The Role of Eminent Domain in Fracking
Michelle B. Nowlin of the Duke Environmental Law and Policy Clinic offers an outstanding recitation of the role of eminent domain in fracking. It is well worth reading.
What is not answered is what type of regulatory body will be utilized if an eminent domain delegation is allowed. Will there be limitations on rates? Will owners who lose their property receive a part of the profit or will this simply be another situation in which they are paid what is arguably “just compensation” only for their personal properties?
The notion of acquiring property interests for private property creates many challenges, both constitutional and economic.
The authority of companies engaged in shale gas extraction to take private property to convey the produced gas is clear. Less clear, however, is whether that authority also allows them to condemn land needed for other infrastructure necessary to support hydraulic fracking. For example, may companies condemn the land needed to pipe water to the fracking wells? What about pipes that may be needed to transport “produced water” (i.e., water recovered from the fracking process that is contaminated with chemicals used to fracture the shale)? Or land needed for the construction of the compressor stations?
And what of the wells and well pads themselves? If private companies engaged in these activities are designated as “public enterprises,” then they may be able to take private property for purposes far beyond that of laying pipelines.
The potential threats to drinking water, natural resources and public health from hydraulic fracturing are serious and, appropriately, are the primary focus of most of the public dialogue as North Carolina considers whether to lift the 50-year old prohibition on horizontal drilling and injection of toxic chemicals into underground drilling wells. But the rights of private landowners should also be considered and protected, especially when their property may be sacrificed to benefit someone else’s fracking operation. Landowners should be able to protect their property and local governments should have a say about impacts to their communities.

> PROBLEM A
In the eminent domain post, which prohibition is North Carolina considering whether to lift?
> PROBLEM B
Repeat the eminent domain post from "What is not" to "their personal properties?", inclusive.

Pixel coordinate grounding data
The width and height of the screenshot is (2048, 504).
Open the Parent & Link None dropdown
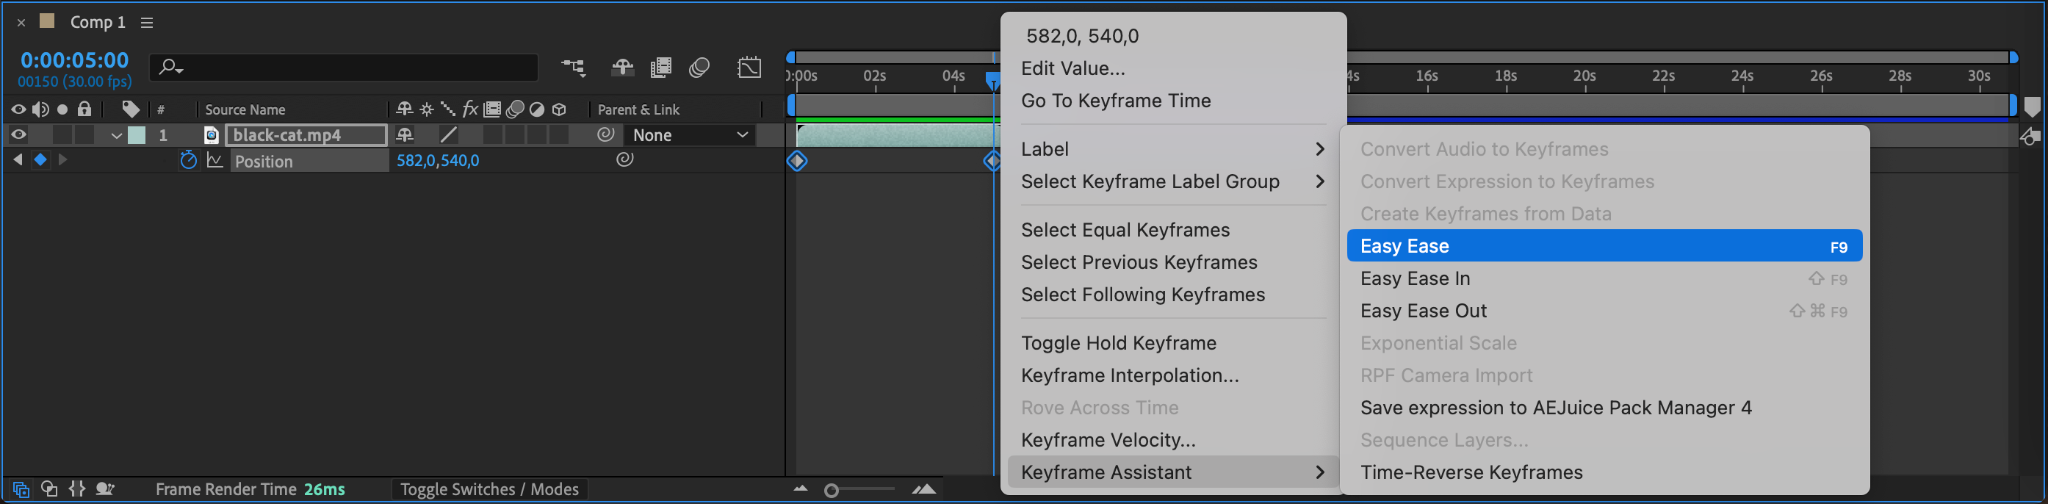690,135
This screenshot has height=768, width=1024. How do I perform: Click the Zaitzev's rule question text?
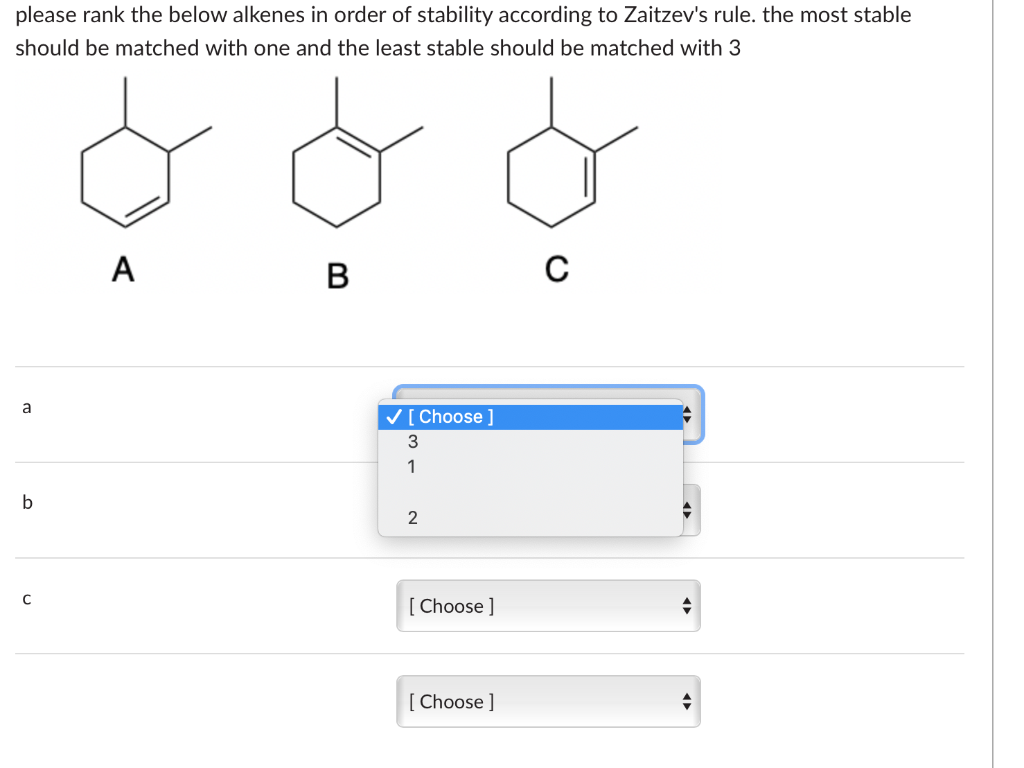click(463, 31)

> WRITTEN REPLY A
The 50-year-old prohibition on horizontal drilling and injection of toxic chemicals into underground drilling wells.

> WRITTEN REPLY B
What is not answered is what type of regulatory body will be utilized if an eminent domain delegation is allowed. Will there be limitations on rates? Will owners who lose their property receive a part of the profit or will this simply be another situation in which they are paid what is arguably “just compensation” only for their personal properties?